Comparative summary: Table 8 summarizes key attributes of the LIDC-IDRI, LNDb, and Tianchi datasets. LIDC-IDRI remains the largest public collection with detailed, multi-radiologist annotations, making it a standard reference for training and internal validation of nodule analysis methods. LNDb is smaller in scale but provides a highly curated set of scans from a different clinical setting, useful for external validation and for studying inter-observer variability (given its multiple readings and eye tracking information). The Tianchi dataset approaches LIDC-IDRI in scale and is valuable for testing generalization of algorithms on an external cohort; however, its annotations are limited to nodule locations (without segmentations or radiologist feature ratings). In combination, these three datasets provide complementary resources: researchers can develop algorithms on the extensive and richly annotated LIDC-IDRI set, validate robustness and calibration using LNDb (which simulates a different clinical population and reading process), and evaluate detection performance on a large held-out set via the Tianchi challenge data.

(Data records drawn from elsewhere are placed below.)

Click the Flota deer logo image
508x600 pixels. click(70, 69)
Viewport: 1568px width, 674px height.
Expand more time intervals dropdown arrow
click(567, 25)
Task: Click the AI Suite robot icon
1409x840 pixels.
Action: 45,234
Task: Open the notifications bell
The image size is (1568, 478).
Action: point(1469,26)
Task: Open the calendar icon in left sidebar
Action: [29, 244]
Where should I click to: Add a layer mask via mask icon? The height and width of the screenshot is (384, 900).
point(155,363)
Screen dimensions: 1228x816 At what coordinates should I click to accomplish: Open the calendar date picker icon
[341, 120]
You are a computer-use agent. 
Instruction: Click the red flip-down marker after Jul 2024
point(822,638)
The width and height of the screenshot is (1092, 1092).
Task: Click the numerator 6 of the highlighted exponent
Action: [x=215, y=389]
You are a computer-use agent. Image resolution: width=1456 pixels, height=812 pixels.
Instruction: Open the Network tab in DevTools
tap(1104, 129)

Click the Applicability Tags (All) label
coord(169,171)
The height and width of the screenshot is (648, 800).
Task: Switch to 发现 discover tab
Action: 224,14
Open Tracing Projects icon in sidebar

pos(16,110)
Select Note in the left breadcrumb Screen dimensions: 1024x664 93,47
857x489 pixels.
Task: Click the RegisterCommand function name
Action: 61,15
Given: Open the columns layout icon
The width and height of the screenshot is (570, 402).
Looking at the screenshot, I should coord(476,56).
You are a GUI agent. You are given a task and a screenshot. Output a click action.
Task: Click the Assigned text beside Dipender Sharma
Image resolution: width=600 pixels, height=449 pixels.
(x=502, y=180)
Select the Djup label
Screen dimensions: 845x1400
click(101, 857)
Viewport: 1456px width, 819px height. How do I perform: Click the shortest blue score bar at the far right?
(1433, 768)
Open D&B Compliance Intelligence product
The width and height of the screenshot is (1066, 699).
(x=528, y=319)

Ethics approval and consent to participate

Not applicable. This study relied exclusively on fully de-identified, publicly available datasets (LIDC-IDRI, LNDb, Tianchi, LUNA16) obtained under their respective data-use policies. No interaction with human participants or access to identifiable private information occurred; therefore, institutional review board (IRB) approval and informed consent were not required.

Consent for publication

Not applicable. This work exclusively utilizes de-identified datasets available from public repositories.

Materials availability

Not applicable. No new biological specimens, cell lines, or other unique materials were generated or used in this work beyond publicly available datasets.